* _Records from a pointing dataset_:
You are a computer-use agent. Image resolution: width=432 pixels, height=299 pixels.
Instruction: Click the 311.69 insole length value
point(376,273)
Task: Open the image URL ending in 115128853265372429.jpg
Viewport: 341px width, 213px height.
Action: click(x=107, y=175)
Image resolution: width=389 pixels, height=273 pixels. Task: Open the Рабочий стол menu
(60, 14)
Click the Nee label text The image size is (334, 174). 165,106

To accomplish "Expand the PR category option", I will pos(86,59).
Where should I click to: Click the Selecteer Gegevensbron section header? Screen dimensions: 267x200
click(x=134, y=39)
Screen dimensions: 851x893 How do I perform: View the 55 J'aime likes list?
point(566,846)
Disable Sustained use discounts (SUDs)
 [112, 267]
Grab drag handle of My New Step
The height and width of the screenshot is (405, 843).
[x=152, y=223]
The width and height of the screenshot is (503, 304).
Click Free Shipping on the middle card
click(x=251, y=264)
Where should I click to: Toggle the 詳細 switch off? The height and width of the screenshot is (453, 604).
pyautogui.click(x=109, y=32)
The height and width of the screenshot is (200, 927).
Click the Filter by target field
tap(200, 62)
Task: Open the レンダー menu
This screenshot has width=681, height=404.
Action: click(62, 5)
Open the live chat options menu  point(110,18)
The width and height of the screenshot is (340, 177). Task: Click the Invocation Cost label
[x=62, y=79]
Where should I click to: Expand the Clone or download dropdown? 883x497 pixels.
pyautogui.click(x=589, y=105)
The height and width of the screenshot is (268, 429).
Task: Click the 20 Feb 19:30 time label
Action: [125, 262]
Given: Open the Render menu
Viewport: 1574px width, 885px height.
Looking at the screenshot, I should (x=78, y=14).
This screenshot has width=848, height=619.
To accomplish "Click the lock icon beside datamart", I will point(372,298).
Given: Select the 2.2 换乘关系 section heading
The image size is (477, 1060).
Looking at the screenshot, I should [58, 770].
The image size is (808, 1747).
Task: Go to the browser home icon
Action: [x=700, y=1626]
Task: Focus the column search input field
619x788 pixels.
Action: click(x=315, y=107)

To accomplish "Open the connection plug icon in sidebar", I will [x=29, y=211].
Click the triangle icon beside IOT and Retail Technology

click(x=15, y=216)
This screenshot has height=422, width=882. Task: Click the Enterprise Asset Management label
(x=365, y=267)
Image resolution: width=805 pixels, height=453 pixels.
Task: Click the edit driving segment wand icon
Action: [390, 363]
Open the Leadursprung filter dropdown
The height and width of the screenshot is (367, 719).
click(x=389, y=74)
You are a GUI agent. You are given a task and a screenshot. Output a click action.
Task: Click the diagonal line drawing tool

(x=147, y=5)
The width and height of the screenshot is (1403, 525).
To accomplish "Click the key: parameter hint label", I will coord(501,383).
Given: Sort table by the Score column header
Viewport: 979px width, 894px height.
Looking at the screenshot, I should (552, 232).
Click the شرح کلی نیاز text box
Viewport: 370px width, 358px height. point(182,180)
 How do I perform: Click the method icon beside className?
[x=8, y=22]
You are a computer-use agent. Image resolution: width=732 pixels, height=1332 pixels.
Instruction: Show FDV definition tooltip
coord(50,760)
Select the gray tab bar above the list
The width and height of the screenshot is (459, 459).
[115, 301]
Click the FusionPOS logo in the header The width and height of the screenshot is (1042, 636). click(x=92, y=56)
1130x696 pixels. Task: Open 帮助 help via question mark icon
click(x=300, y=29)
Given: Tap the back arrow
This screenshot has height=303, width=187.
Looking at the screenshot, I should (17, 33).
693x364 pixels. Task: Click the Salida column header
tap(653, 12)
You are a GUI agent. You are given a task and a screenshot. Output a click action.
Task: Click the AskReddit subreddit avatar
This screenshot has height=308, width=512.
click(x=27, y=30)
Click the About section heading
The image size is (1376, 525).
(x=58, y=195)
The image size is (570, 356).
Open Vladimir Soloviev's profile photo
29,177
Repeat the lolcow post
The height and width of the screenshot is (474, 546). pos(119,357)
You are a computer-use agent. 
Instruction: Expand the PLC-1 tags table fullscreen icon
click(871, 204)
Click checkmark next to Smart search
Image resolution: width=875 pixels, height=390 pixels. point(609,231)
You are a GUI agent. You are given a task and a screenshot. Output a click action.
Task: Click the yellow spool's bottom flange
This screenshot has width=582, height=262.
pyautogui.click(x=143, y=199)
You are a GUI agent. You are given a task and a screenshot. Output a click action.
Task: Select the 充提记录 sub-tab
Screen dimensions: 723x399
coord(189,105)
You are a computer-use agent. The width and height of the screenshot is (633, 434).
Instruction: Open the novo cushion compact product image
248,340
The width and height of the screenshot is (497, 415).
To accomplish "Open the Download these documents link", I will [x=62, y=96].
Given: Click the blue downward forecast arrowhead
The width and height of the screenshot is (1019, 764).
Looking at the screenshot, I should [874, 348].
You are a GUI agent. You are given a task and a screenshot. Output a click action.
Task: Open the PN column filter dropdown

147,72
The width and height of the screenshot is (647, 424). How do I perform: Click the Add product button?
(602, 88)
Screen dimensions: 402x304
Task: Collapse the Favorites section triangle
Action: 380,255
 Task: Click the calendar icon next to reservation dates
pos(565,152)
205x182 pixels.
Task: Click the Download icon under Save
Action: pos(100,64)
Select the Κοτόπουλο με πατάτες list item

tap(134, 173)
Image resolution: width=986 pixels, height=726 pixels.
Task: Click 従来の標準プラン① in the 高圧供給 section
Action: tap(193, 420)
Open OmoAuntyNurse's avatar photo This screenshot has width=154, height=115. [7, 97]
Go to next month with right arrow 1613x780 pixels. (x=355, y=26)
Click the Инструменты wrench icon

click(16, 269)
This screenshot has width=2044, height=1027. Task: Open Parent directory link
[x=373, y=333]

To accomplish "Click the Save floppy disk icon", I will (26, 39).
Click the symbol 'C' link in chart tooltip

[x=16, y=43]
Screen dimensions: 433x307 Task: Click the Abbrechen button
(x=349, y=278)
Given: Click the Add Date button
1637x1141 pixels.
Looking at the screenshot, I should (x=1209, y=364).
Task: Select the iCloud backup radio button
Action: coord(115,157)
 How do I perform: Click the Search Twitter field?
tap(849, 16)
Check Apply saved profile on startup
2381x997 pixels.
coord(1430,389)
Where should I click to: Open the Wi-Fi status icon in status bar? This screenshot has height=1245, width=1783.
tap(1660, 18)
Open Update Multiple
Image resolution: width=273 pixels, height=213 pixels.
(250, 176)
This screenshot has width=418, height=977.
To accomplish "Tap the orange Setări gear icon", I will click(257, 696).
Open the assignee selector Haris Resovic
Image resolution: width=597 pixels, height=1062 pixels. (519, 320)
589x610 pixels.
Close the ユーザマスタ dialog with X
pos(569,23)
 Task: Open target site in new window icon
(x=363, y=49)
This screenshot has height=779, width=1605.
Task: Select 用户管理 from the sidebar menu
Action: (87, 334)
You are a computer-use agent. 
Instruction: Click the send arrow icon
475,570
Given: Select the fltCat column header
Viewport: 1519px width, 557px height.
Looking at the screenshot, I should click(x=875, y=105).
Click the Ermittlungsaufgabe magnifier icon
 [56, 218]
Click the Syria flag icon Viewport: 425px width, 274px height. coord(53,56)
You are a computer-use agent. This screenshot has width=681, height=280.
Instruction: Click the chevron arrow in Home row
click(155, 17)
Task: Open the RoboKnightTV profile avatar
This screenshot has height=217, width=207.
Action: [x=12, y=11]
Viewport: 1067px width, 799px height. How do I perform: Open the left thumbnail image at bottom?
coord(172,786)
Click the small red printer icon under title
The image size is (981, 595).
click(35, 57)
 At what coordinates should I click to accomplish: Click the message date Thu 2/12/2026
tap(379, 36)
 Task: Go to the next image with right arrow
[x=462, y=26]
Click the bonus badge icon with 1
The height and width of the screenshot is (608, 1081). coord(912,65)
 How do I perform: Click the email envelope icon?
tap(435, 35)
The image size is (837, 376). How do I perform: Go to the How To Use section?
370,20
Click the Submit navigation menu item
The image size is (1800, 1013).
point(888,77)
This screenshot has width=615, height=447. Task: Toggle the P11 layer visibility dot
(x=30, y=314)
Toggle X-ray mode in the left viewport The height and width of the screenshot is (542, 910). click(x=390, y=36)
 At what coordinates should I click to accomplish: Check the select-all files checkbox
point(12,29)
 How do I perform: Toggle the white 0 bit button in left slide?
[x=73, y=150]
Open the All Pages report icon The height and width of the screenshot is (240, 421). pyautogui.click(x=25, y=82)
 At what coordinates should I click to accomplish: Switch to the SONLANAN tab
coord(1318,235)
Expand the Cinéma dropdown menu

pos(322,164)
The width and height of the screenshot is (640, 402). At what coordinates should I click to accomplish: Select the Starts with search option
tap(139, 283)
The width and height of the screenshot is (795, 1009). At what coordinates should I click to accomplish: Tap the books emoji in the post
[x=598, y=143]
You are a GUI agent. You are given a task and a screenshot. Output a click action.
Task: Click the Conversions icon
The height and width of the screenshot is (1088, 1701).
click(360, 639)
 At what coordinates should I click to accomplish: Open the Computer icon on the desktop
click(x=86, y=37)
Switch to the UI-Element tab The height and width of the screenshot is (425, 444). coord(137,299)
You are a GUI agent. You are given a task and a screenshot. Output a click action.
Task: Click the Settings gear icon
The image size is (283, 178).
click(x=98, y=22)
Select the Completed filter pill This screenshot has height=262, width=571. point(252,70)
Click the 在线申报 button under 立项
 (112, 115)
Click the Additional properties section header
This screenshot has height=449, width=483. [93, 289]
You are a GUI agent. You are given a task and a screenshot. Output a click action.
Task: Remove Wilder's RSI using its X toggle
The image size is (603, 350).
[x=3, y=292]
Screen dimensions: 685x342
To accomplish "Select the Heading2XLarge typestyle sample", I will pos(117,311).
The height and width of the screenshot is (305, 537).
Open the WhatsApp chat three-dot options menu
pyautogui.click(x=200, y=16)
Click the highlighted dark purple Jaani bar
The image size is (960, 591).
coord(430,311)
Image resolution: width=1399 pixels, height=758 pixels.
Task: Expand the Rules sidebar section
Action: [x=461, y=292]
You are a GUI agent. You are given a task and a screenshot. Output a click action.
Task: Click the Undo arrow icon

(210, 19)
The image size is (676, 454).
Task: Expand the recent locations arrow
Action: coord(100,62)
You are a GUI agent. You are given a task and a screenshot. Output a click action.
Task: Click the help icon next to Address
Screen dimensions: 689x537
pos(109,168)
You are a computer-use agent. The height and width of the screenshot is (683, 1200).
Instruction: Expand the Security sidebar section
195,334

* _Aim_: How many lines of the records above contain the string "tooltip"? Case counts. Reply with the number only.

* _Solution to this problem_: 2